_文档片段:_

──────────────────────────────

6.4.将%WEKA_HOME%/weka下的weka.jar复制到%WEKA_HOME%(建议将原来的weka.jar改名成weka.jar.sample备用,大家今后如果针对不同数据库创建了多个weka.jar不妨将其改名成-->'weka.jar.数据库名',用的时候将后缀去掉就行,体力活咱做一次就够了!~)


7.运行weka

奇怪的问题:运行-->Weka 3.5(不带控制台)进入weka连不上数据库(mysql,oracle,sqlserver都不行),说找不到合适的JDBC DRIVER.但运行-->Weka 3.5 (with console)则全部正常.期待达人解答!~

不理它,能用就行,毕竟现在还附送个'控制台'!~

7.1.运行-->Weka 3.5 (with console)

7.2.选择Applications--->Explorer
WEKA连接MySQL,Oracle,SQLServer_第2张图片

7.3.选择Open DB...

7.4.选择User...
根据自己的情况修改Database URL,Username,Password.
WEKA连接MySQL,Oracle,SQLServer_第3张图片
WEKA连接MySQL,Oracle,SQLServer_第4张图片

7.5.选择Connect
注意窗口下方的Info里的信息!
... = true   --->恭喜你,连接成功!~
... = false   --->失败!~别灰心,向上一步步地检查,你离true不远了!~

WEKA连接MySQL,Oracle,SQLServer_第5张图片

7.6.连接成功后光标会自动选择Query栏,等着各位兄台来输入sql语句.小弟输入一个超简单的,然后选择Execute执行sql语句.
WEKA连接MySQL,Oracle,SQLServer_第6张图片

7.7.执行成功后在Result栏中会有数据显示.
WEKA连接MySQL,Oracle,SQLServer_第7张图片

7.8.选择OK,呵呵!~weka已经捕获了相关数据,并显示相关信息,接下来各位爱怎么玩,就怎么玩!~
WEKA连接MySQL,Oracle,SQLServer_第8张图片

7.9.如果我不写sql语句,在连接成功后直接选择OK,会怎么样?嘿嘿,weka会说连接数据库有问题,没有合适的驱动.什么也不显示.所以还是告诉它我们需要哪些数据,不然接下来就没得玩了啦^_^


8.参考帖子

C6H5NO2
WEKA连接数据库指南(mysql版)
http://bbs2.wekacn.org/viewtopic.php?f=2&t=216&sid=13cdd0c42079a4b719d5d54b83855780

kongter
weka连接mysql数据库(windows xp版),无需解压缩,无需配置DatabaseUtils.props文件
http://bbs2.wekacn.org/viewtopic.php?f=2&t=293&sid=13cdd0c42079a4b719d5d54b83855780

ps:小弟刚开始就是使用上面的方法(由于需要对%WEKA_HOME%/RunWeka.bat进行修改,一味的追求连上数据库,破坏了源程序的完整性.就算配好了,更换数据库时便需要再度对其修改.因此不推荐大家使用),运气不好,没整出来!~

数据挖掘青年(DMman)

──────────────────────────────

_你的任务:_
[a] 把WEKA连接数据库教程里以“7.9.如果我不写sql语句”开头的那一段改得更简短，保留主要内容。
[b] 接着WEKA连接数据库教程最后一句往下写。
这里的条目和这件事没有关系。

_所给资料:_
──────────────────────────────

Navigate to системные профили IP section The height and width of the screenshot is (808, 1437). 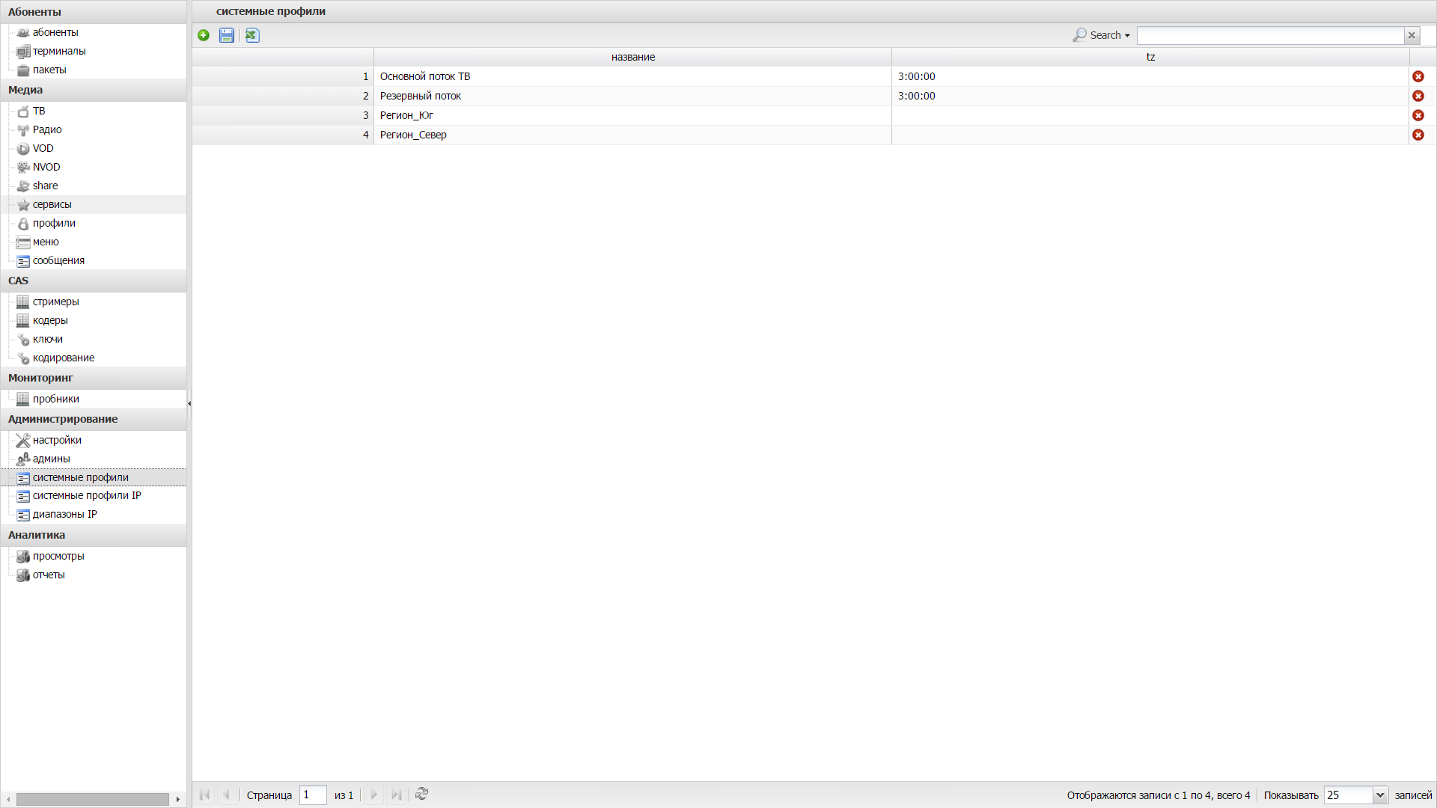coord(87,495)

──────────────────────────────

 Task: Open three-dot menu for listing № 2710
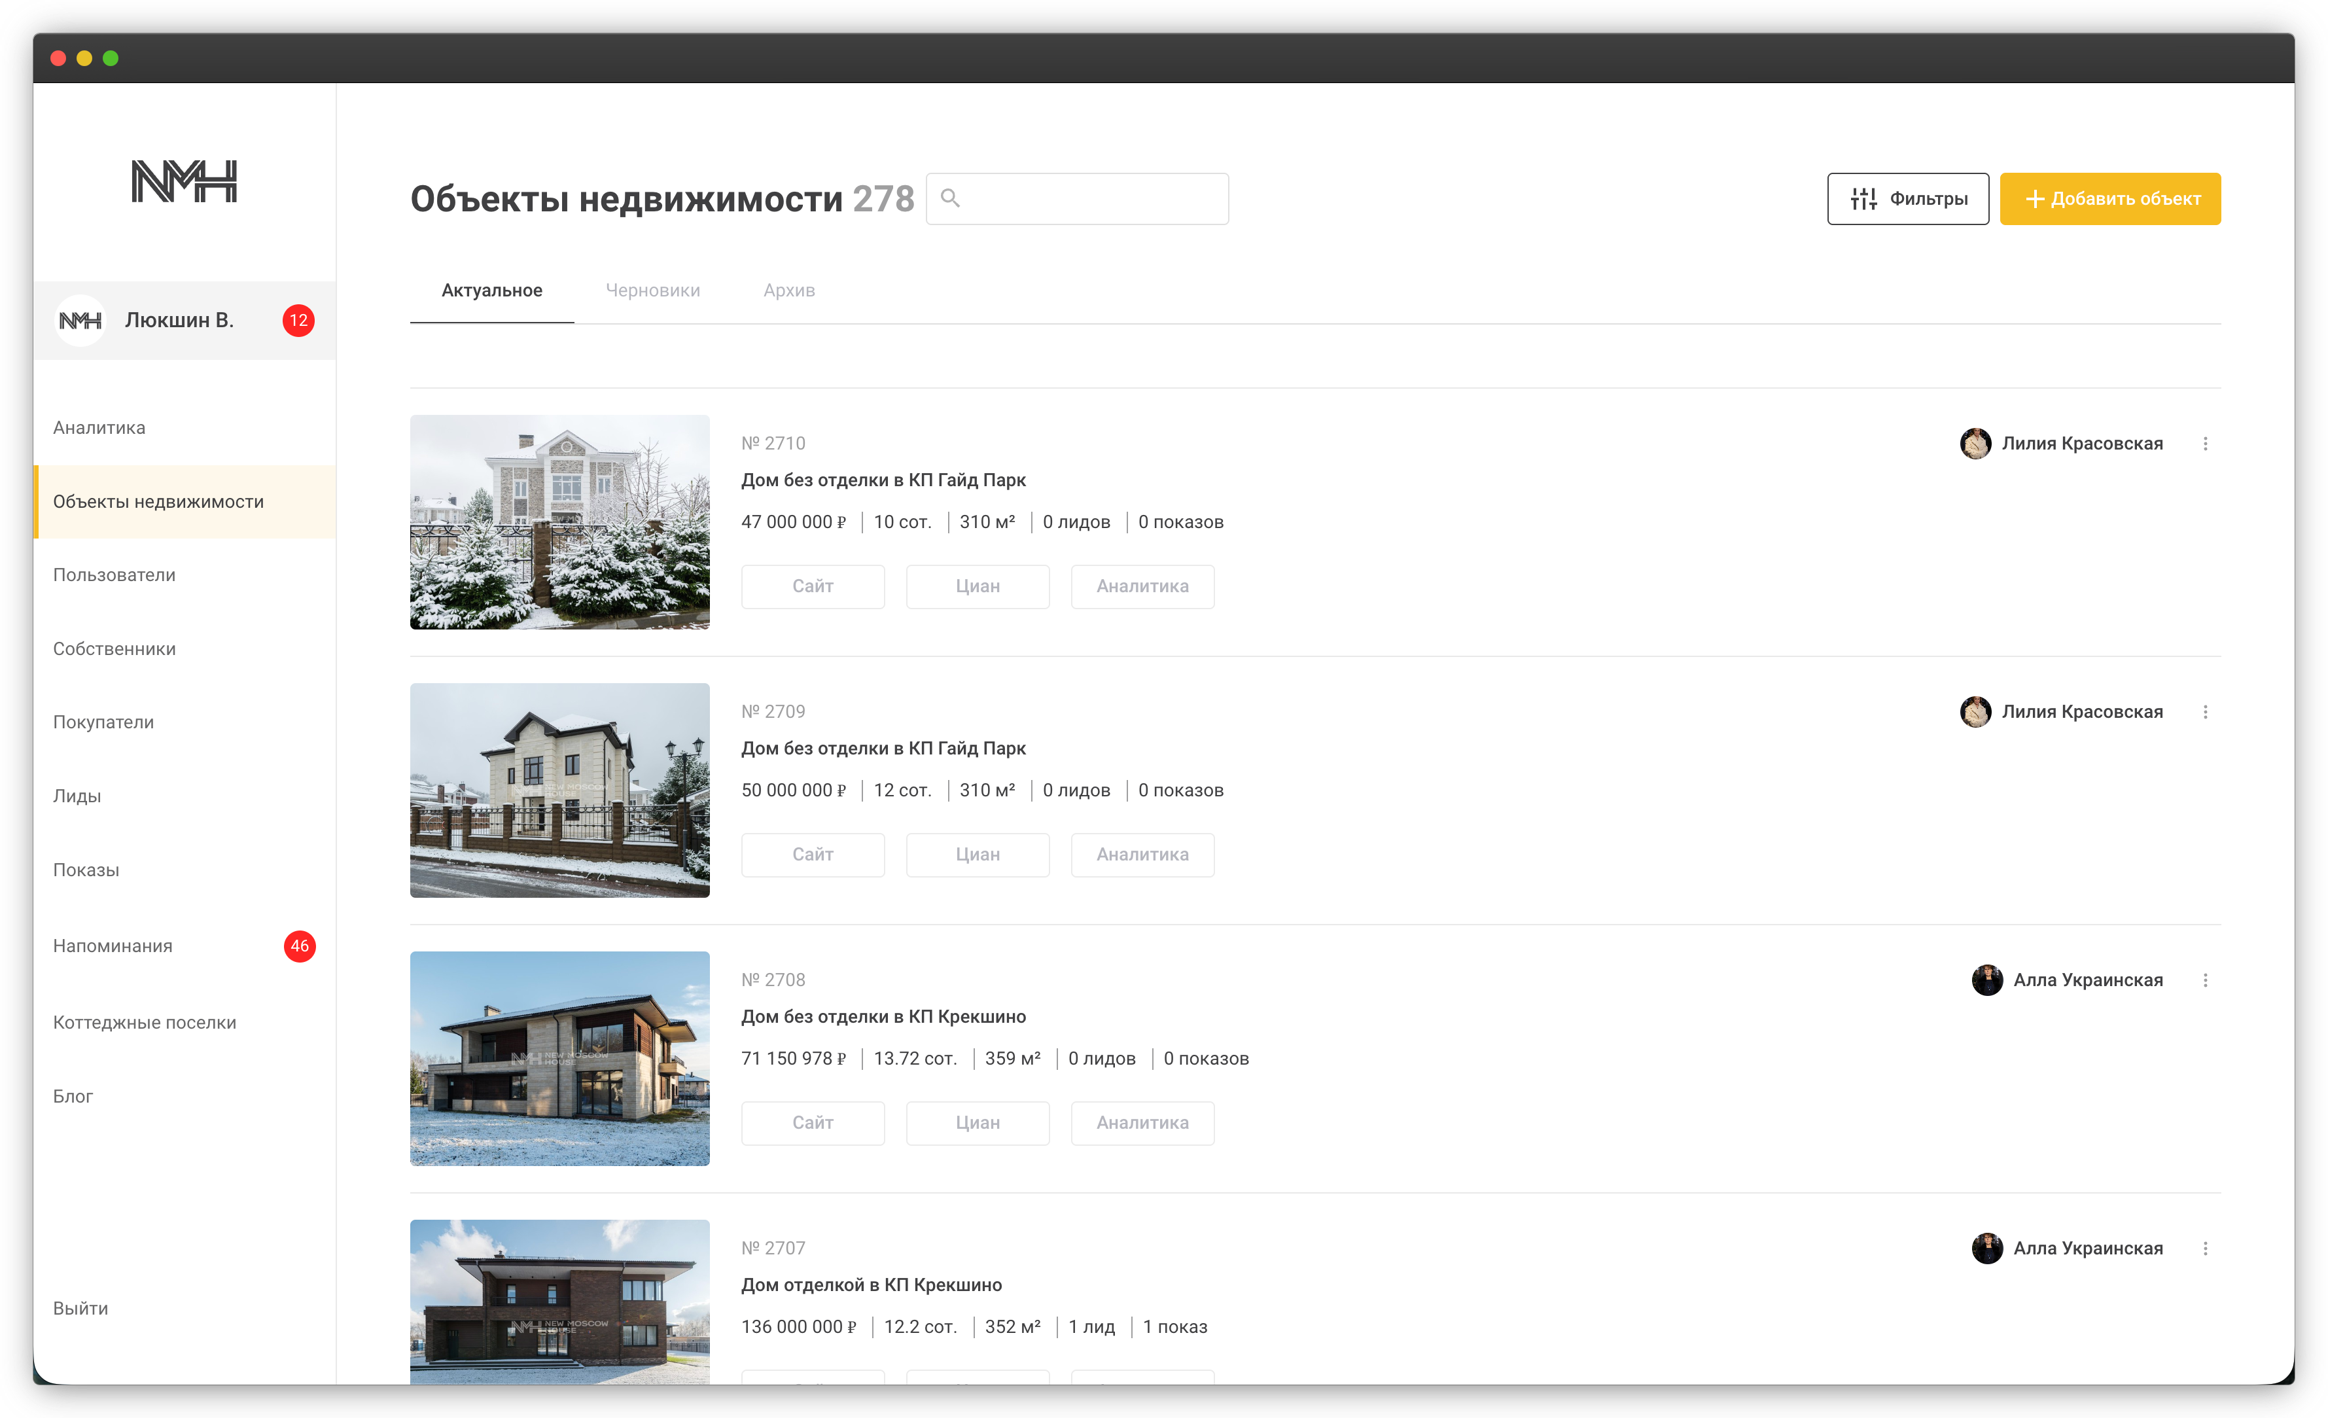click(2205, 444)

──────────────────────────────

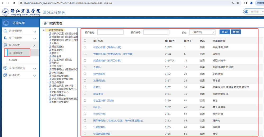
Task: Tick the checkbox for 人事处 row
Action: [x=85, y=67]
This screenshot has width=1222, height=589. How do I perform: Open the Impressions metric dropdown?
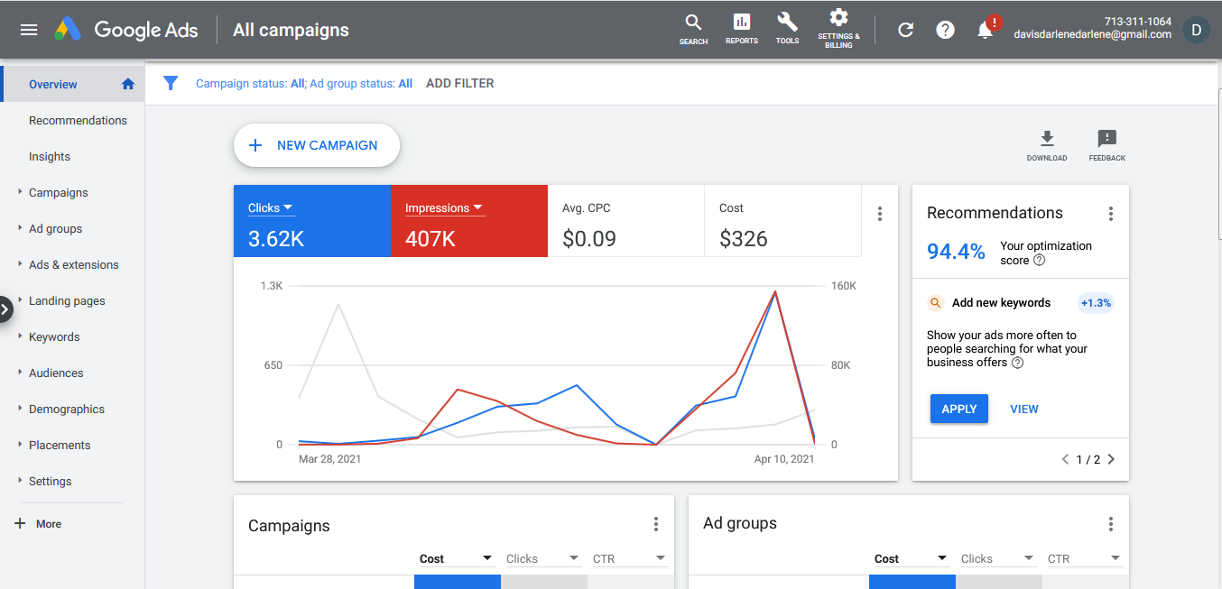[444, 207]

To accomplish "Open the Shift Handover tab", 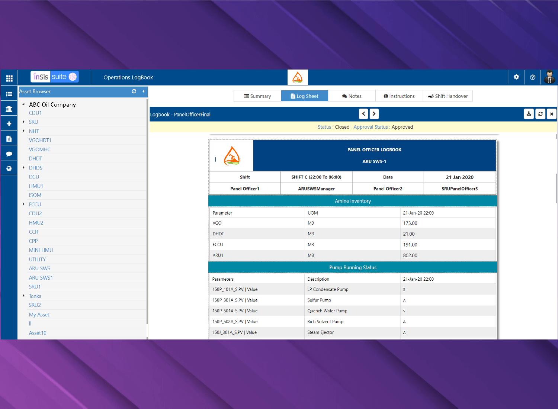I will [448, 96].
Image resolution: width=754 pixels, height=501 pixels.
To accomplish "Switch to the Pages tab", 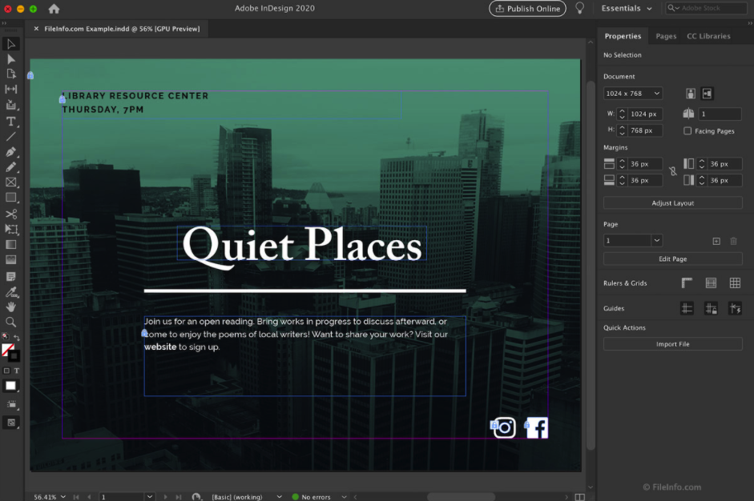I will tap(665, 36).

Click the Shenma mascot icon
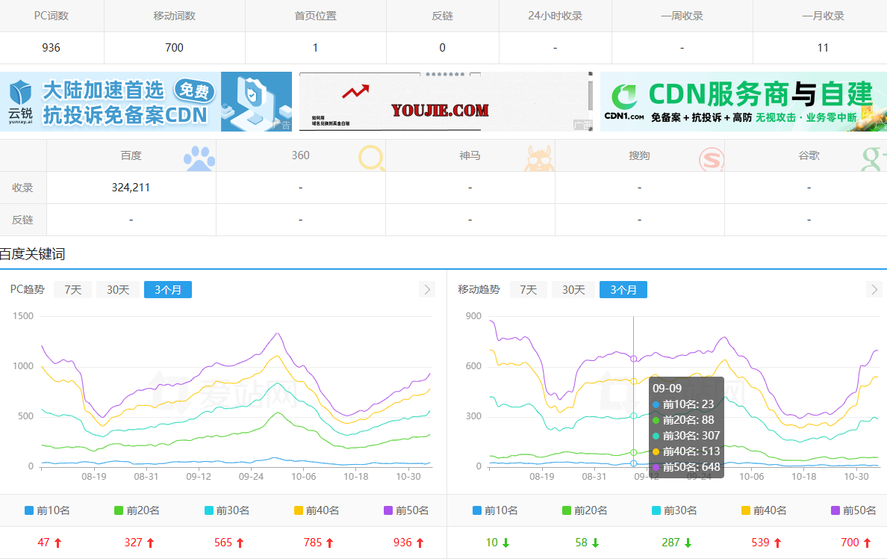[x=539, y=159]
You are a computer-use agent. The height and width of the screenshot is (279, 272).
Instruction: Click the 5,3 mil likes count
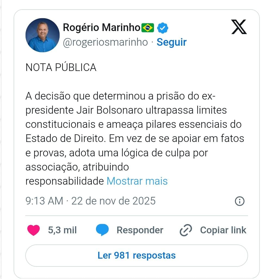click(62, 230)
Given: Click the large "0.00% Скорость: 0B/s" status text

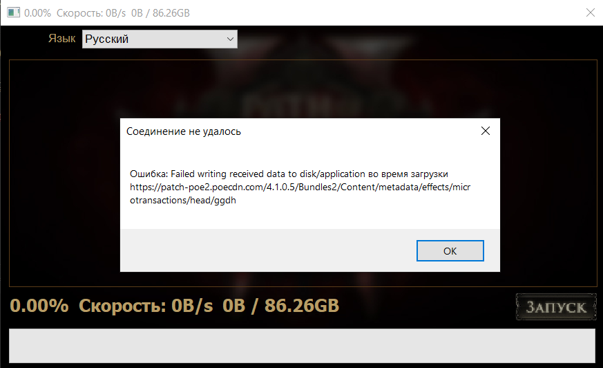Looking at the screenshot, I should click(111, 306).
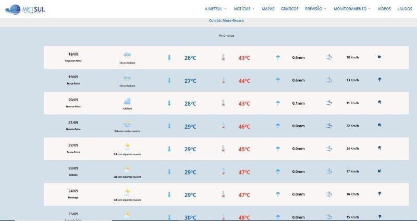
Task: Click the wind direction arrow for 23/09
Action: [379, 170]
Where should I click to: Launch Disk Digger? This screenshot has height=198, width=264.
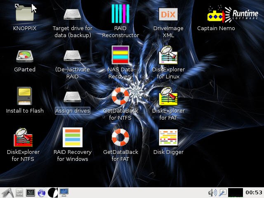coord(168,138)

──────────────────────────────

_参考答案:_
[a] 连接成功后如果不写SQL语句就直接点OK，weka会提示连接数据库有问题、没有合适的驱动，而且什么也不显示。所以要写SQL语句告诉它需要哪些数据。

[b]
Weka如何连接数据库
http://blogger.org.cn/blog/more.asp?name=DMman&id=24991

ps:呵呵,这是比较正统的方法,没有这篇帖子就没有今天小弟的作品!~


9.附录(DatabaseUtils.props配置)

这里给大家提供较为完整的配置方案,基本上够用.其中specific data types部分参照了各个数据库的数据类型说明,不常用的数据类型没有列出.(当然,有一部分比较bt的数据类型实在是不知道让weka如何对应,如果哪位高手有更全面的设置,欢迎提供!~)

9.1.DatabaseUtils.props.mssqlserver2005_ok

# Database settings for Microsoft SQL Server 2005 Express Edition
#
# url:     http://www.microsoft.com/
# jdbc:    http://msdn2.microsoft.com/en-us/data/aa937724.aspx
# author:  Fracpete (fracpete at waikato dot ac dot nz)
# version: $Revision: 1.2 $

# JDBC driver (comma-separated list)
jdbcDriver=com.microsoft.sqlserver.jdbc.SQLServerDriver

# database URL
jdbcURL=jdbc:sqlserver://server_name;databaseName=database_name

# specific data types
string, getString() = 0;    --> nominal
boolean, getBoolean() = 1;  --> nominal
double, getDouble() = 2;    --> numeric
byte, getByte() = 3;        --> numeric
short, getByte()= 4;        --> numeric
int, getInteger() = 5;      --> numeric
long, getLong() = 6;        --> numeric
gloat, getFloat() = 7;      --> numeric
date, getDate() = 8;        --> date
text, getString() = 9;      --> string
bit=1
tinyint=3
smallint=4
int=5
bigint=6
smallmoney=2
money=2
numeric=2
decimal=2
float=2
real=2
smalldatetime=8
datetime=8
timestamp=8
char=0
text=0
varchar=0
nchar=0
ntext=0
nvarchar=0
binary=0
varbinary=0
image=0
uniqueidentifier=9
rowversion=9

# other options
CREATE_DOUBLE=DOUBLE PRECISION
CREATE_STRING=VARCHAR(8000)
CREATE_INT=INT
checkUpperCaseNames=false
checkLowerCaseNames=false
checkForTable=true

9.2.DatabaseUtils.props.mysql6_ok

# Database settings for MySQL 6.x
#
# url:     http://www.mysql.com/
# jdbc:    http://www.mysql.com/products/connector/j/
# author:  Fracpete (fracpete at waikato dot ac dot nz)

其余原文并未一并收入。